What does Eileen Hartnett Albillar support regarding education and school funding?
Eileen Hartnett Albillar comes at education from a few different directions, and she thinks that's actually useful.
Her undergraduate degree was in Elementary Education. Albillar trained to be a teacher. She understands what happens in a classroom and what teachers need to do their jobs well. She is also a parent of two school-age kids, so this isn't abstract for her — it's every school day.
And in her social work career, Albillar learned something that has shaped how she thinks about education: you cannot separate what's happening in a child's life outside of school from what happens inside of it. When a family is on the cusp of losing their home, or struggling to afford food, or dealing with a parent who lost their job — that comes to school with the child.
Here's what Albillar will fight for:
A fair school funding formula: Pennsylvania's system has been among the most inequitable in the country, relying too heavily on local property taxes that create massive disparities between wealthier and working-class communities. Every Bucks County child deserves a quality education, regardless of their zip code.

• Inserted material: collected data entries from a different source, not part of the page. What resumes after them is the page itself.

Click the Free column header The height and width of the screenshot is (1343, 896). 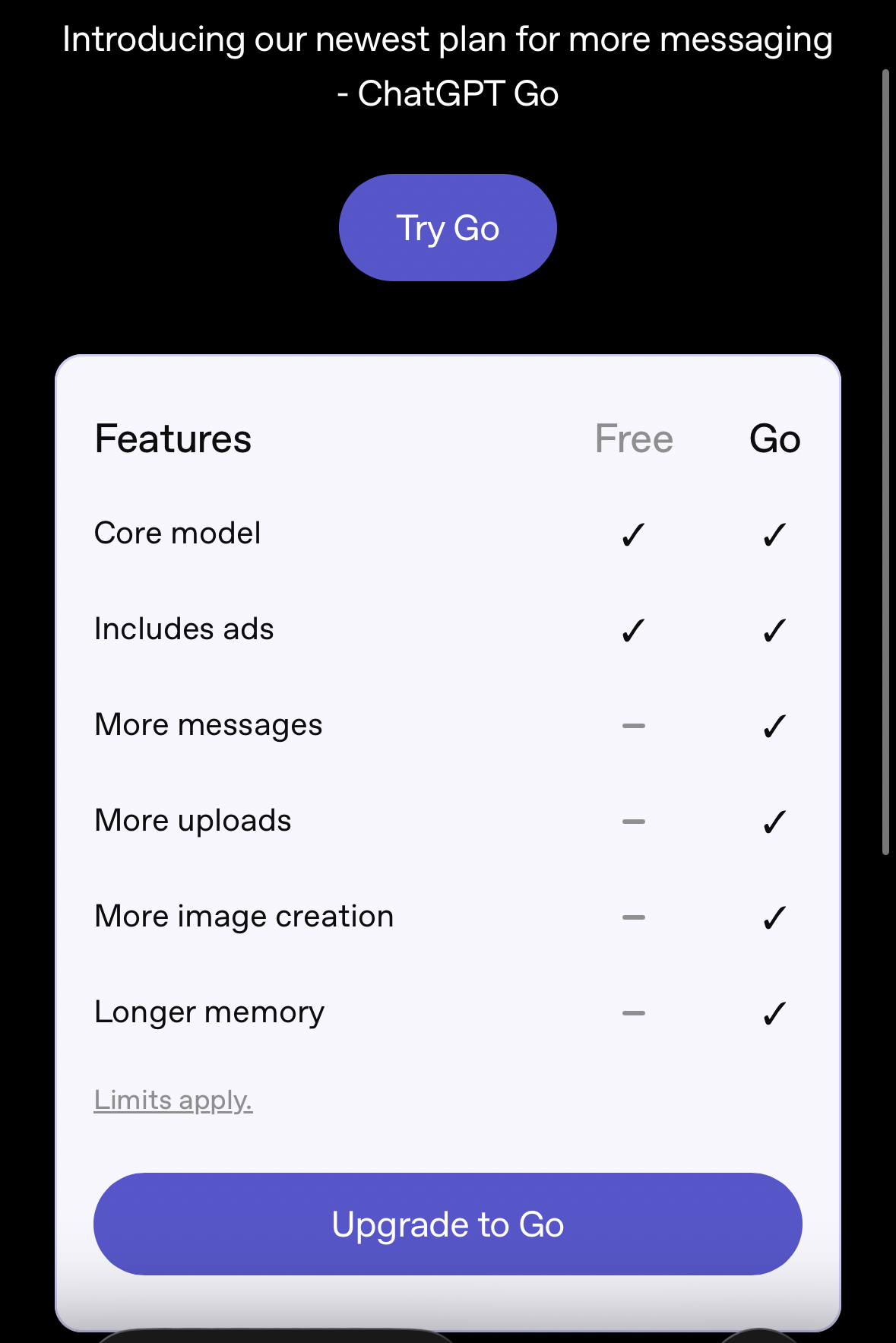point(634,439)
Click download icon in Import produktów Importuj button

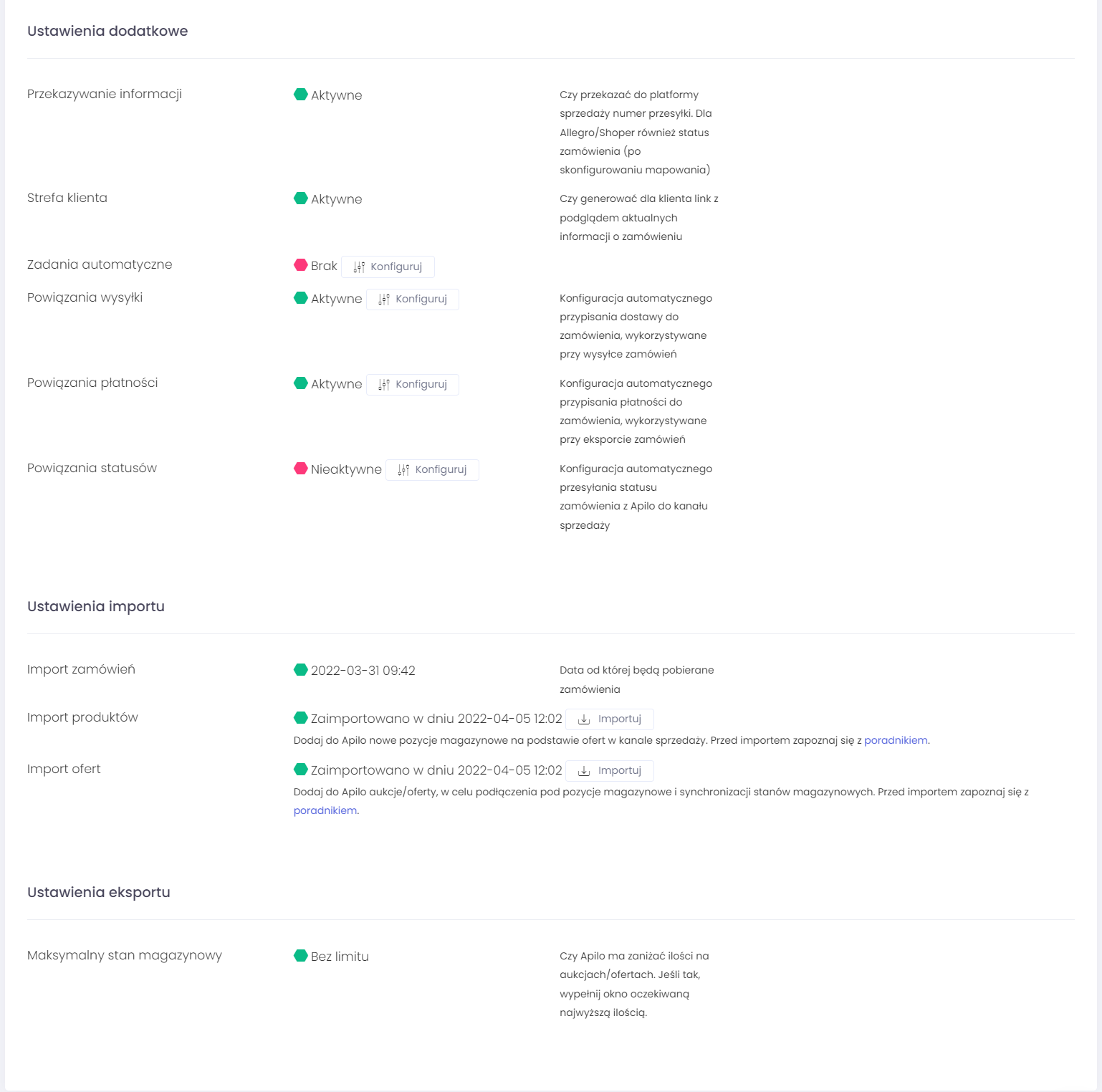584,719
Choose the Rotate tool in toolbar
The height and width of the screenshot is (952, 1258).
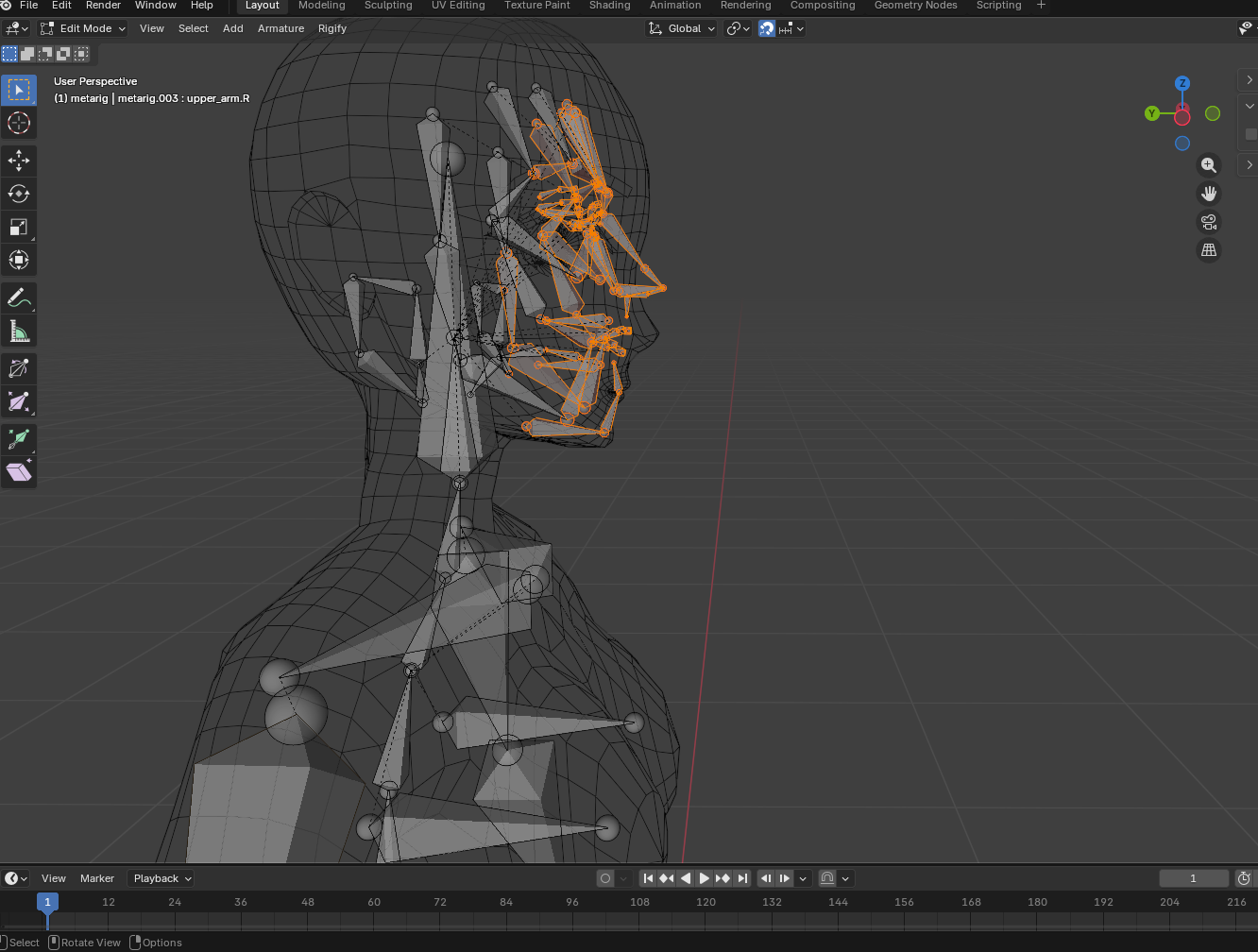tap(19, 194)
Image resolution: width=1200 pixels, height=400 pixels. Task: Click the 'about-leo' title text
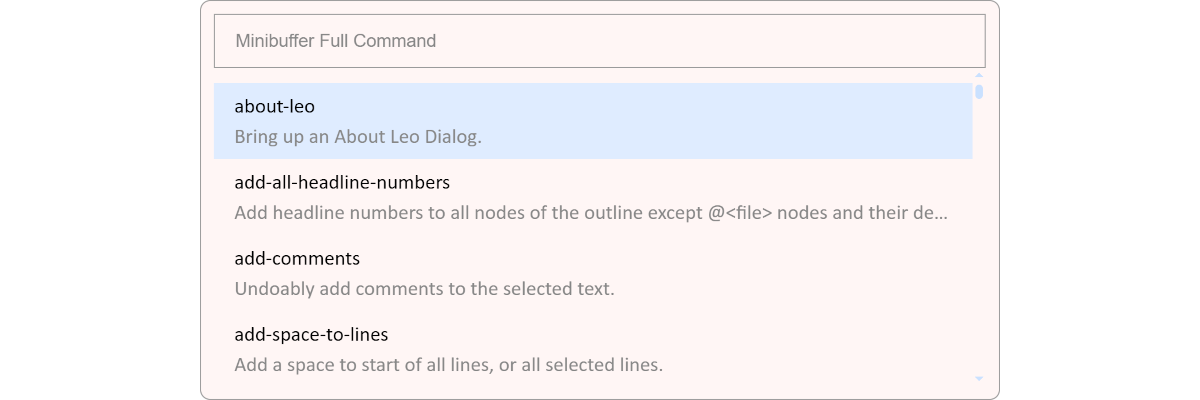[x=275, y=106]
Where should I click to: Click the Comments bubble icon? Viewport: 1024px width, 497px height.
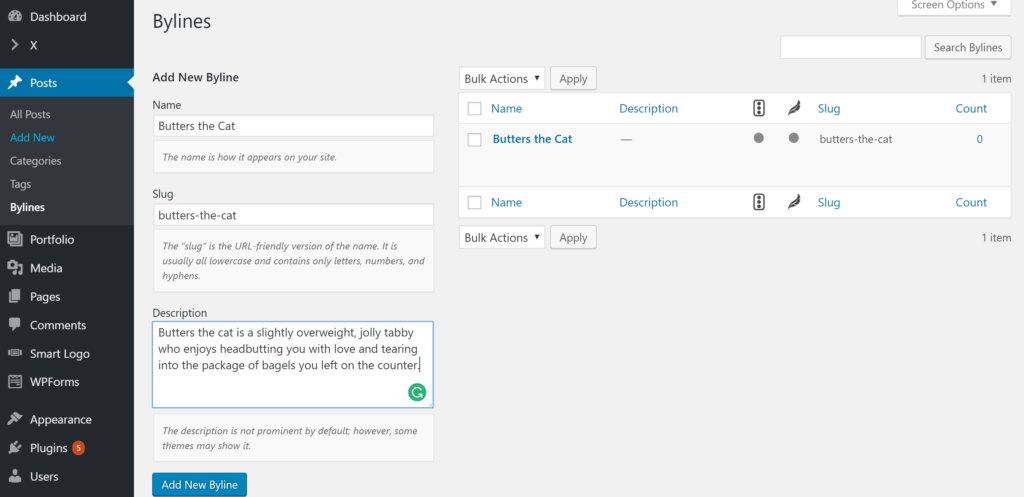[15, 325]
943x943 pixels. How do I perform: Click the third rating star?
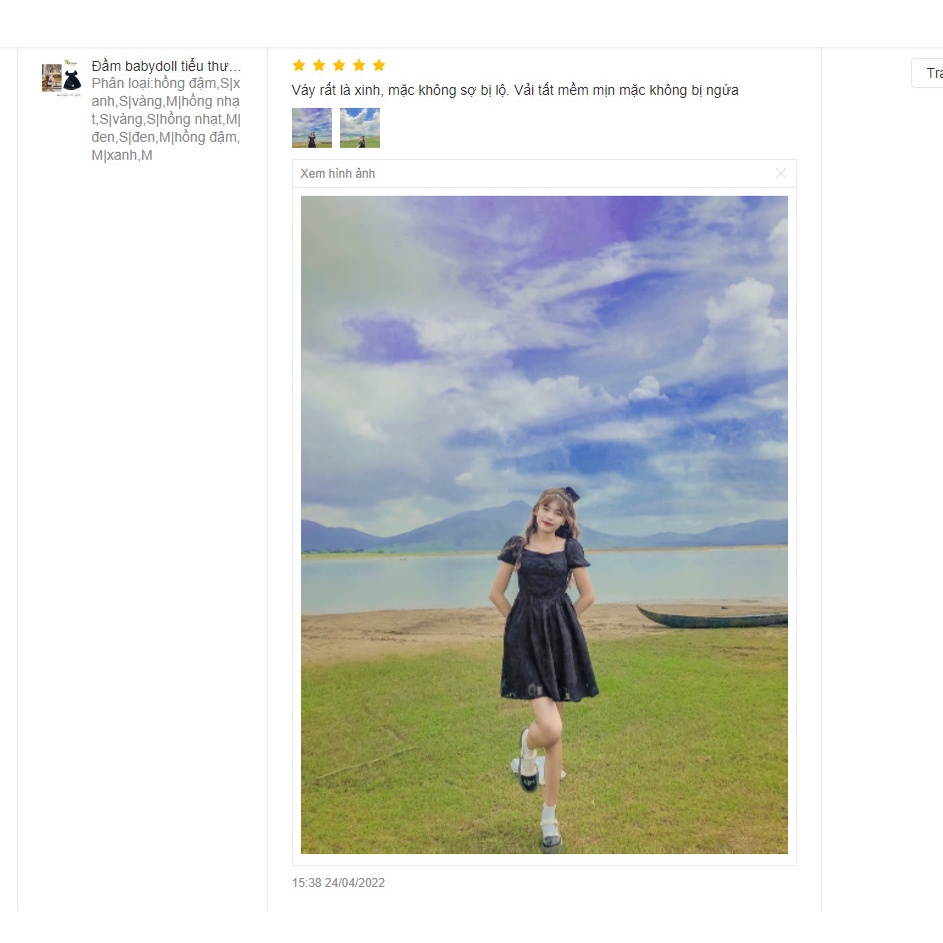click(x=339, y=65)
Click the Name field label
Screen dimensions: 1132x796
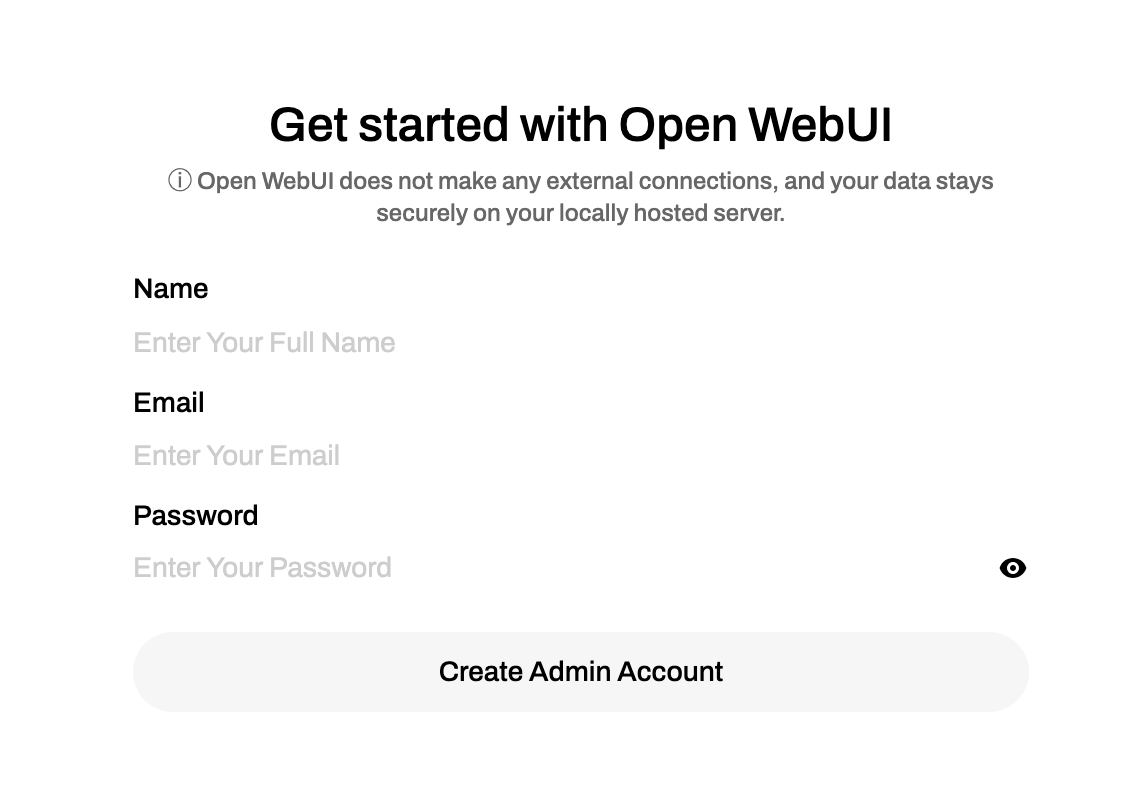[171, 289]
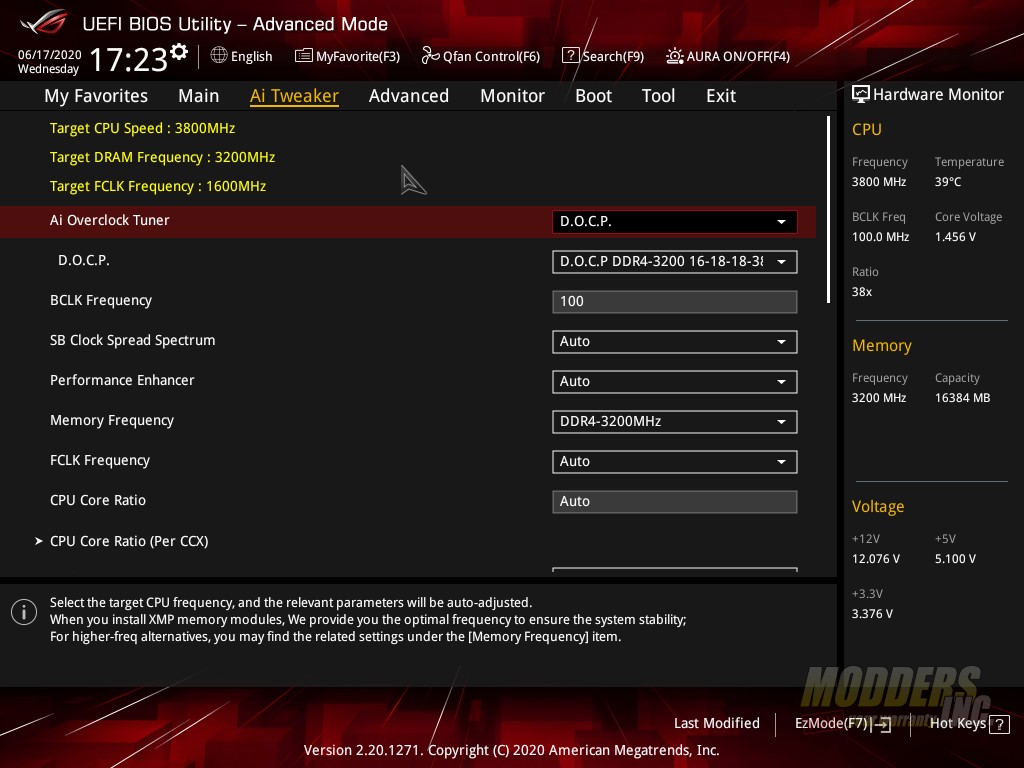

Fully funding public schools: Not just technically meeting a baseline, but giving schools the resources to hire enough teachers, support students with special needs, and provide the programs that help kids thrive.
Early childhood education: The research is unambiguous that what happens in the first years of a child's life shapes everything that follows. Right now, the cost of childcare and early childhood education is a barrier that forces parents — especially mothers — out of the workforce.
Education is one of the great equalizers and one of the greatest investments a community can make. Harrisburg hasn't been treating it that way, and Albillar intends to change that.